### SUPPLIED TEXT
════
On the bright side though, I'm not really acquiring new things, unless they are replacements. I'm wearing a T-shirt today that I just realised is over ten years old, and yet I think of it as relatively new. Sure, I have newer T-shirts. Yes, we want a new TV, and need new armchairs. But I don't feel the need to shop. I find that quite liberating. Yes, I like new things. Yes, I will buy new things if I need them, and get pleasure from that (if I can find something I like). And no, I don't want to be like my MIL who, in her late 60s, told me that at her age she shouldn't buy new things. She lived for another almost 30 years! But I'm not establishing myself or my house either. So I can be much more picky about what I spend money on, and what takes up space in my house. I like that.
════
Could you pick up the passage about buying fewer new things and carry it on from its last sentence?

### PROVIDED DATA
════
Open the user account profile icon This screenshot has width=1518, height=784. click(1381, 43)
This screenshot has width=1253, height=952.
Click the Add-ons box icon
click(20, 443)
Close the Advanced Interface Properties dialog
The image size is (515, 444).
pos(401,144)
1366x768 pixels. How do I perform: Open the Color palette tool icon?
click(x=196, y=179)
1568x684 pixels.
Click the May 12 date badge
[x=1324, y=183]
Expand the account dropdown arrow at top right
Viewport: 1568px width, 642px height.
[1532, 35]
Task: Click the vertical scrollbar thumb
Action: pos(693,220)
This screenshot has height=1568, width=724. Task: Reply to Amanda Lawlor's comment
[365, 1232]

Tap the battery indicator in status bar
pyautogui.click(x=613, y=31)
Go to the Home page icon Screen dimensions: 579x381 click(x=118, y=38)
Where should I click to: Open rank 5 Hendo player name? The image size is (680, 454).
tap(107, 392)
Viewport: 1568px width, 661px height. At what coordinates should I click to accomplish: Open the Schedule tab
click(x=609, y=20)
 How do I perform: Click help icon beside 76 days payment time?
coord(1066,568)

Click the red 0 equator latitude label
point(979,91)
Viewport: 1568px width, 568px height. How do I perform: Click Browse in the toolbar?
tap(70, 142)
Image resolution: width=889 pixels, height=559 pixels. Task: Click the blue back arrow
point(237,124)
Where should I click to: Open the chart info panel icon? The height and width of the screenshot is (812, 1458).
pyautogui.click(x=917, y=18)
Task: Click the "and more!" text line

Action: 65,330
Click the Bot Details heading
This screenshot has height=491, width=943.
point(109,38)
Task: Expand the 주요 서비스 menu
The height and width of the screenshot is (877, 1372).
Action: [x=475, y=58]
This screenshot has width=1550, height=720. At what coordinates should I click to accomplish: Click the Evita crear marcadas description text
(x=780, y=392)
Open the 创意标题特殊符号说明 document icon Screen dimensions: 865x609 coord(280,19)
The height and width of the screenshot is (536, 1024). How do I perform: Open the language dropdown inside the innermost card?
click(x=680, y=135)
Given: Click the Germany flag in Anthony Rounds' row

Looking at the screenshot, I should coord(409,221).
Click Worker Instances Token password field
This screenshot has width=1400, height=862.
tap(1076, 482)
════
### EXPECTED OUTPUT
I think we will need an interim place - somewhere without stairs, and more manageable than a section on a hill with lots of greenery - for the next ten years. I'm starting to think about where that might be, and how we might live. We survived for three months in one bedroom apartments, but I think we need something slightly bigger. But we don't need a house this size. And we need to clean it out long before it becomes too hard. 

Ultimately, the plan is maybe to move into an assisted living facility. I've read some No Kidding bloggers who are horrified at the prospect. I'm not. (I think I can see another post coming about this.) Hopefully, we will still be able to afford to do that. Prices are rising rapidly, and our income is not. Trump-induced stock market falls do not help retirement savings! At the same time, we want to continue to travel. So we're being quite frugal in our day to day lives. I like to think that a few dollars saved on my groceries somehow compensates for a three month trip overseas! Yes, I'm delusional!

Finally, building my social network is slow. I'm socialising with friends regularly, but still haven't joined any groups to extend my friendship circle. Yep, like everything else, that's still on my list.

Please forgive the repetition. I think I use these posts as motivation to actually get things done! Let's hope it works.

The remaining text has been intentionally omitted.